En la declaración de Helsinki se estipula cuándo se puede utilizar el placebo en investigación clínica: "Los posibles beneficios, riesgos, costos y eficacia de todo procedimiento nuevo deben ser evaluados mediante su comparación con los mejores métodos preventivos, diagnósticos y terapéuticos existentes. Ello no excluye que pueda usarse un placebo, o ningún tratamiento, en estudios para los que no hay procedimientos preventivos, diagnósticos o terapéuticos probados". En el año 2001 se agregó a éste punto una nota aclaratoria estableciendo que: "Los ensayos con placebo son aceptables éticamente en ciertos casos, incluso si se dispone de una terapia probada y si se cumplen las siguientes condiciones: - Cuando por razones metodológicas, científicas y apremiantes, su uso es necesario para determinar la eficacia y la seguridad de un método preventivo, diagnóstico o terapéutico, - Cuando se prueba un método preventivo, diagnóstico o terapéutico para una enfermedad de menos importancia que no implique un riesgo adicional, efectos adversos graves o daño irreversible para los pacientes que reciben el placebo" (Declaración de Helsinski:1964). Mundialmente se ha aceptado que la única justificación para el uso de placebos en investigación clínica es cuando no existe un tratamiento alternativo, evitando provocar un riesgo adicional con el mismo (TEMPONE PEREZ, S. G.:2007).

En un sentido similar, podemos decir por ejemplo que en un estudio la sugestión fue efectiva para el tratamiento de la cefalea, por lo que se recomienda emplearla como terapéutica alternativa de este síntoma en general e impartir cursos sobre el uso de esta técnica para la superación del personal (COS PARLAY, O., et al.:2000).

 

Por otra parte, resulta posible, en el contexto del biofeedback, el biofeedback EEG y el neurofeedback, que al menos en el caso de las cefaleas tensionales la atención a los cambios fisiológicos relacionados con el problema contribuyan a eliminar éste. A juzgar por la diferencia con respecto a la relajación, el centrarse de forma más específica en la actividad fisiológica más relacionada con el problema supondría cierta ventaja. En el entrenamiento en biofeedback la persona presta atención a los cambios en la respuesta fisiológica y a su magnitud (refuerzo) sin que esto suponga una interferencia activa en los mecanismos de autorregulación, favoreciendo una restauración de los servomecanismos naturales (VALLEJO PAREJA, M.:2008).
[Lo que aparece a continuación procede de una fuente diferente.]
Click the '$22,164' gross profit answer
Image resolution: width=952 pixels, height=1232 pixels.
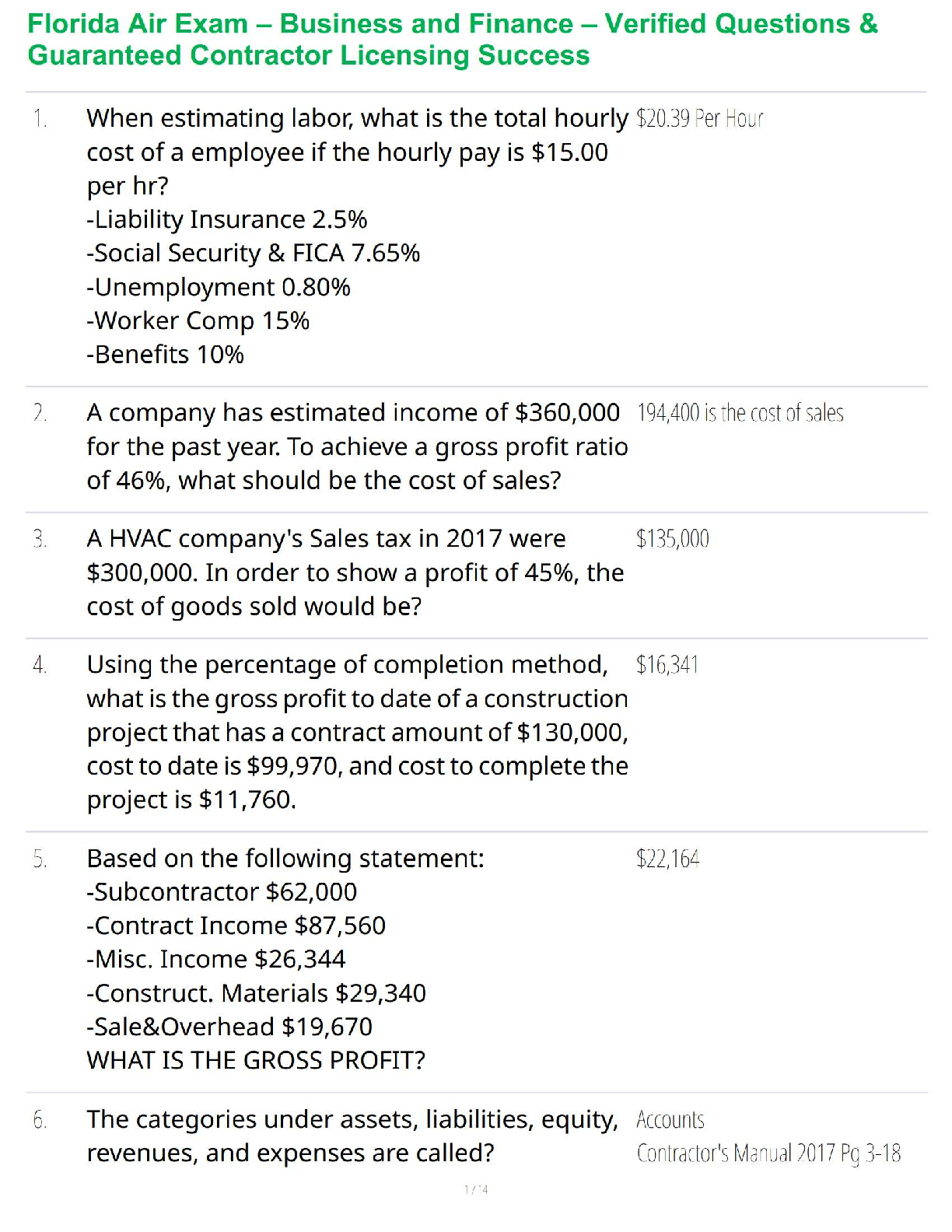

Para finalizar, el siguiente es un consejo de Irving H. Page de 1969: “Muchas enfermedades iatrogénicas son consecuencias del uso indiscriminado o excesivo de drogas, como por ejemplo, los antibióticos, los tranquilizantes, los esteroides y los antiinflamatorios. Por otro lado, es importante considerar el aspecto psicológico de los casos y usar el sentido común. También forma parte del arte de la medicina sacar provecho del uso del placebo, eficaz en muchos casos” (Irving H. Page citado en DIAZ NOVAS, J. et al.:2004).